What physicians need to know about the Mcare settlement

Last year, the Pennsylvania Medical Society and the Hospital & Health System Association of Pennsylvania settled litigation with the Commonwealth of Pennsylvania regarding the administration of the Mcare Fund. The dispute arose in 2009 after the transfer of $100 million to the Commonwealth general fund. The agreement requires a total of $200 million be returned to physicians, hospitals, and other health care providers - $139 million in refunds (related to Mcare premiums paid in 2009 and through 2012 and 2014) and $61 million in reduced future Mcare assessments.

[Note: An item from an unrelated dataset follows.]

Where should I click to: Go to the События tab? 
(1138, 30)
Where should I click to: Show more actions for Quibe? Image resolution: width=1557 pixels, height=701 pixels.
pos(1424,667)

For physicians, the Mcare assessment was layered on top of their base professional liability premium. Therefore, it is likely that the refunds will be paid in the name of the physician, which creates some interesting tax implications.

Unless the physician was self-employed, the Mcare premium was probably paid by a business entity (corporation, partnership, LLC, or for-profit or not for profit hospital system) with a corresponding deduction on the business entity tax return. In group practice settings, the physician may have been an owner/employee of the business entity or may have been a non-owner employee. And, some of the owner/employees may have retired between 2009 and 2015.

Since Mcare will make a payment to the named, insured physician, any payment related to an item for which a tax deduction was taken will be considered gross income to the recipient. Consequently, it very well may be reported on a Form 1099 from the Commonwealth.

Additionally, the business entities may have a claim to the refund, particularly if the physician was a non-owner. If this claim is made, the physician will need to exercise care to properly report both the income and a corresponding expense or possibly an assignment of the income to the business entity (assuming the assignment is a legal obligation). This would make the tax payment and remittance to an organization tax neutral to the physician.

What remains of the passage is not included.